With a future-focused digital banking platform, FIs can mitigate fraud and cybersecurity threats. In this blog, we’ll cover what to look for in a technology partner and their digital banking solutions to ensure a digital transformation that’s as secure as it is successful.
Developing security from the start
As we’ve previously touched on, the most secure technology providers practice 3D security: security in design, development, and deployment. Employing security measures before products are built, developing vulnerability-free code, and securing in-production deployment is crucial.
FIs should hear these terms when learning about prospective digital banking providers’ security methodology:
- Manual Application Penetration Testing (MAPT): offensive testing to uncover vulnerabilities
- Static Application Security Testing (SAST): code analysis for OWASP Top-10 and SANS Top-25 vulnerabilities
- Dynamic Application Security Testing (DAST): analysis of code while in execution
Secure business banking capabilities
When digital banking providers talk about a secure experience, it usually relates to retail banking. But small business banking has a unique set of security needs that must be addressed. Small businesses need extensibility. A recent Aite Group survey revealed 75% of small businesses need more products and services than their primary FI provides. Looking outside of their FI’s digital banking ecosystem for solutions introduces new entry points and vulnerabilities for threat actors to exploit.
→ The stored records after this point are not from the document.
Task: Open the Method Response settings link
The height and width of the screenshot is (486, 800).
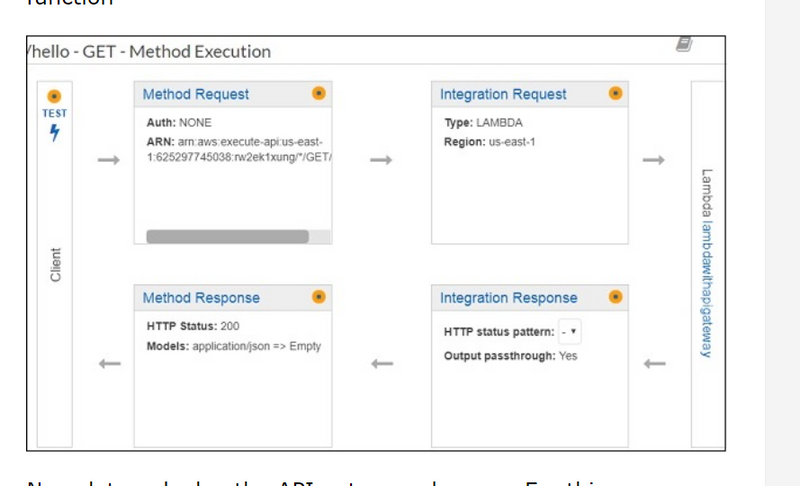Action: pos(201,298)
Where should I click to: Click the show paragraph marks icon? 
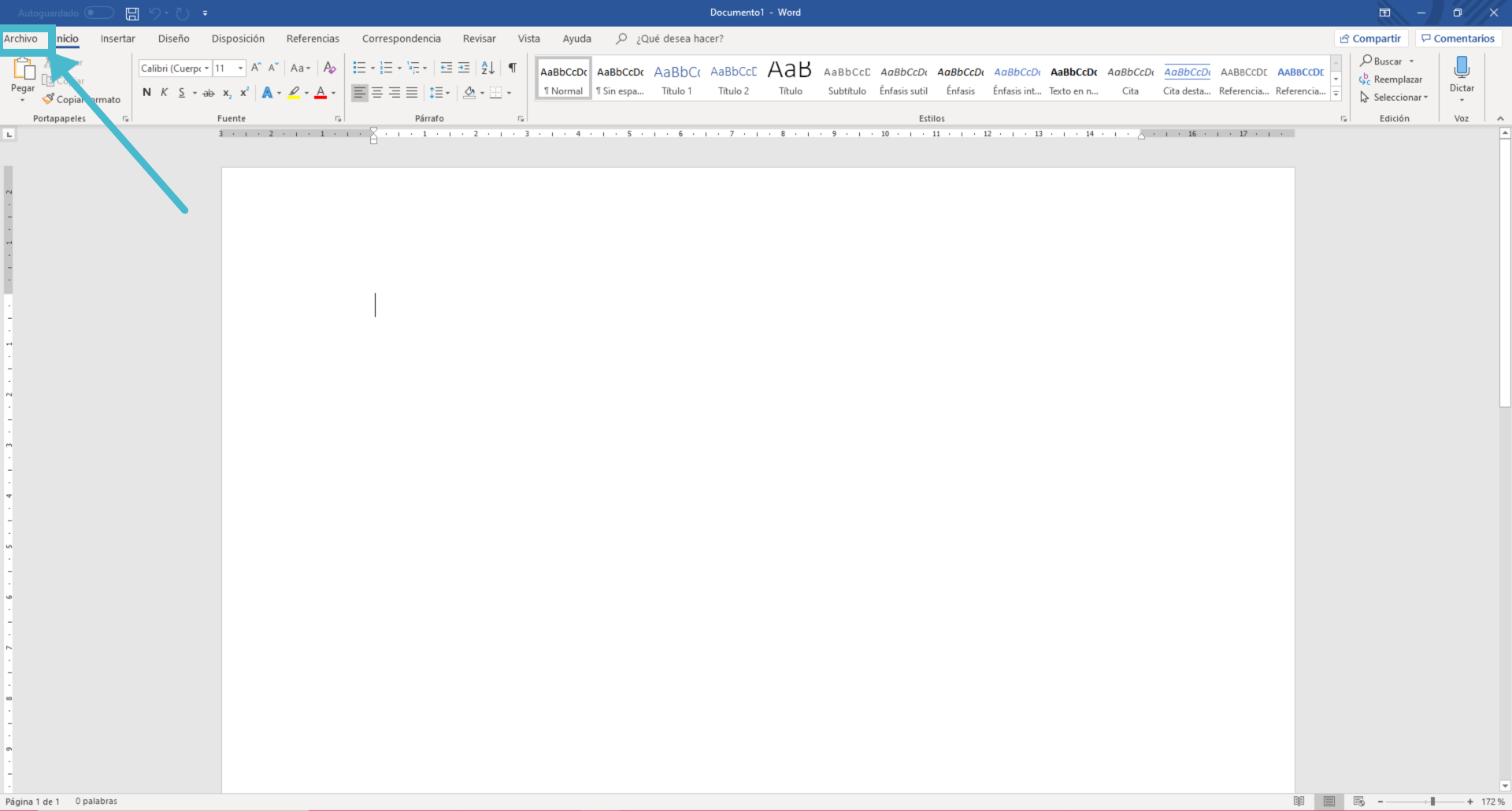(513, 68)
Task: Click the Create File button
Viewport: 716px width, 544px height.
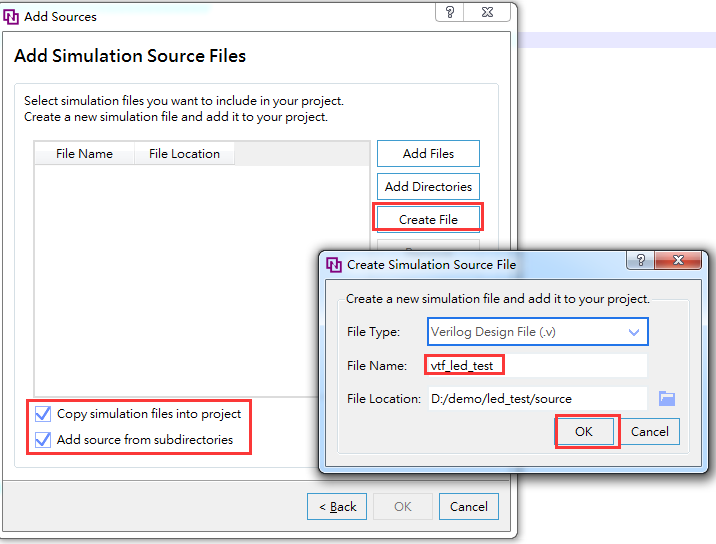Action: [x=428, y=219]
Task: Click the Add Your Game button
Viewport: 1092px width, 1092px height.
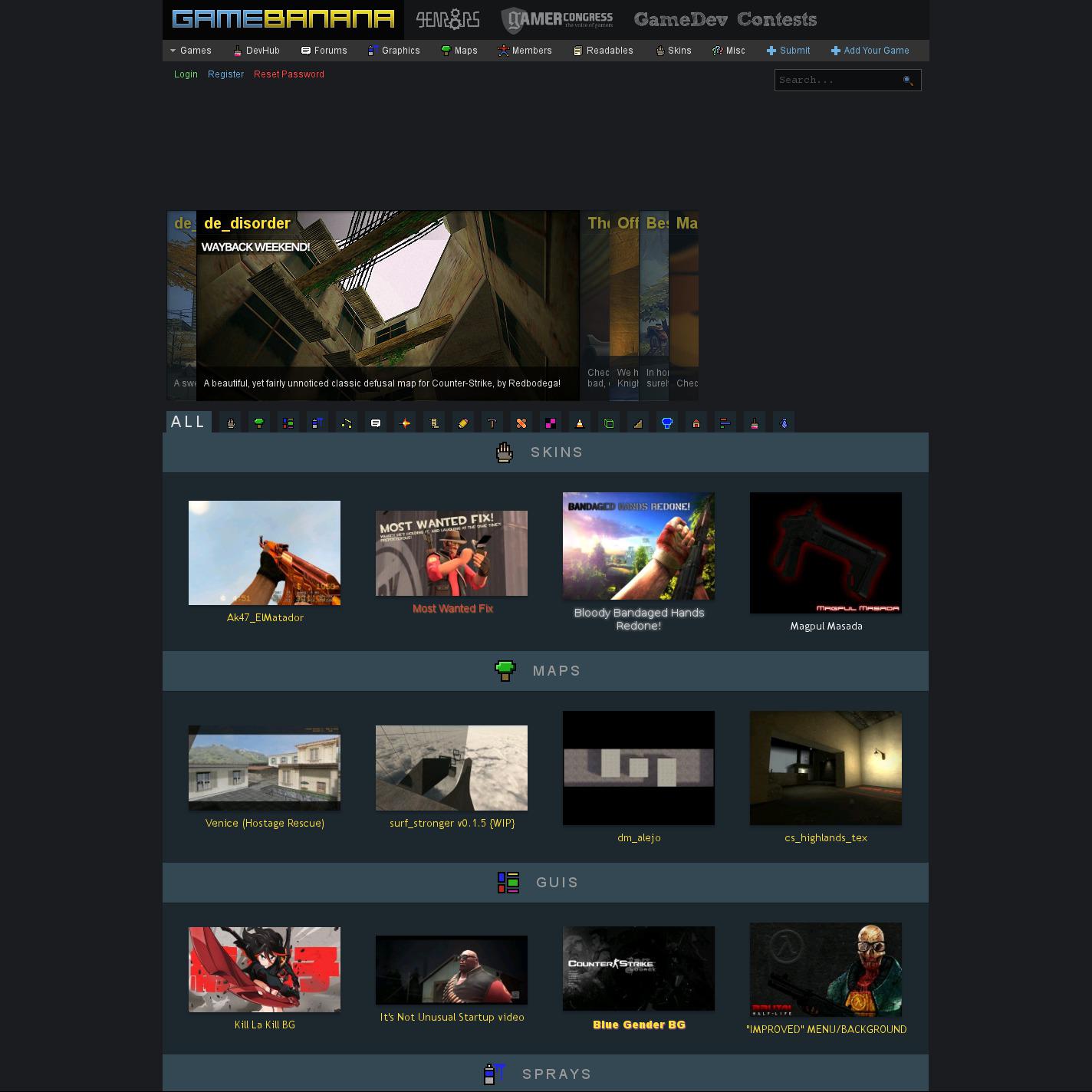Action: click(x=870, y=51)
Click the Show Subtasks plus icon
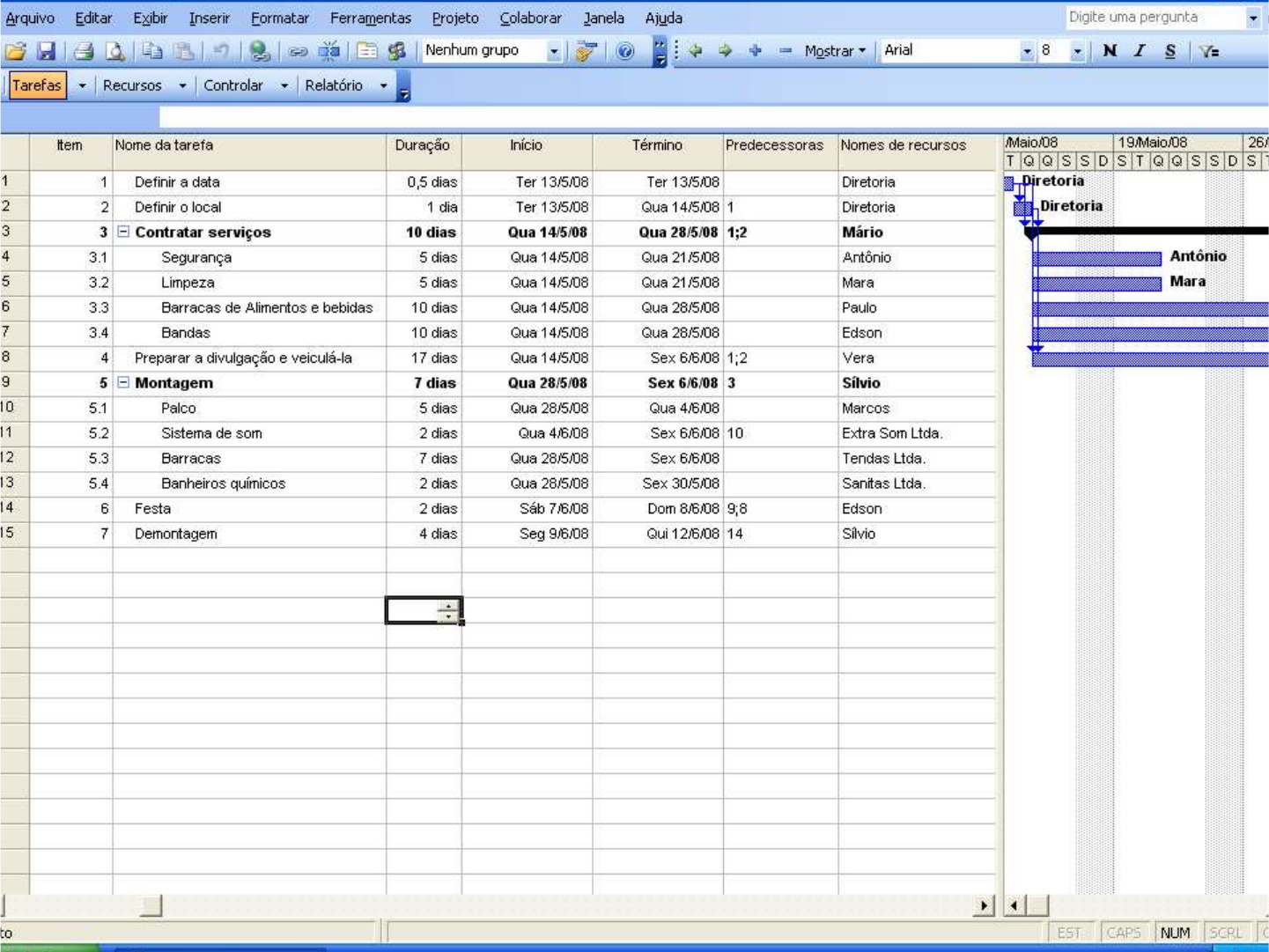 coord(755,51)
FIs will need a platform capable of extensive fraud prevention across all business banking solutions and integrations. These capabilities should include dual authorizations for business administrators, wire and ACH payments, and account transfers authorizations, all with the ability to set authorization limits. Business limits should also be manageable from the platform, including sub-user management for account permissions, limits, and roles.
The anti-fraud industry is moving towards a holistic view of users as it realizes that no single solution is strong enough on its own.
Data-driven fraud protection
FIs are becoming increasingly aware of ways to engage users with data and analytics, but these same tools can be used to secure retail and business users as well. As we’ve covered before in our Gold Standard Series event, Securing Digital Banking Users, a secure platform must have the capability to utilize data that comes from user behavior to learn and identify routine use. From there, FIs can reduce risk by regularly reviewing and acting on data that illustrates fraud not caught in real-time.
Managing security requires a complete view of data, where it is, how it is stored, who has access to it, and how it is handled in transit. Fraud extract capabilities in a digital banking platform will help efforts to monitor for fraud on a regular basis using an FI’s data. This provides rich behind-the-scenes detail across all users for actionable insights that enhance platform security proactively. A platform with reports and dashboards capabilities can clearly make sense of all the data that makes such insights possible. With security dashboards, FIs can distill and visualize data by security events, date, and failure, among other attributes. These tools and more can help FIs lower fraud losses and give users peace of mind knowing their account activity is reviewed daily.
Solutions digital banking providers should be investing in
FIs can identify how secure digital banking providers are by their investments in industry-leading secure access solutions. The types of solutions that reflect such investments can include:
- Advanced machine learning that allows FIs to detect and stop anomalous transactions, credential stuffing, and bots in real time
- Multi-layered architecture that deploys individual layers of real-time security to provide complete, resilient protection against zero-day attacks and other advanced threats
- Infrastructure security, or “front door protection,” that blocks hackers from getting into systems
- Digital ID, which allows FIs to authenticate users through a push notification to their mobile app, reducing friction for call center interactions that would otherwise need to verify transaction information
- Next-gen login experience utilizing intuitive UX features like IP-geolocation and device authentication. Users can also log in with face or touch ID or the most secure multi-factor authentication method, time-based one time passwords (TOTP) that generate a new code every 30 seconds directly on a user’s device so it cannot be intercepted or accessed
Alkami helps banks and credit unions mitigate potential impacts of fraud events by providing several security layers. Starting with cloud solutions that prevent suspicious traffic from reaching financial institutions, Alkami then adds additional solutions that stop or limit attackers from gaining access to an account. In addition, enhanced reports help the FI quickly gather needed data to identify fraudulent actions while our partner solution provides real-time threat assessments to reduce overall risk. Financial institutions need this type of holistic security strategy to defend against both existing and emerging threats.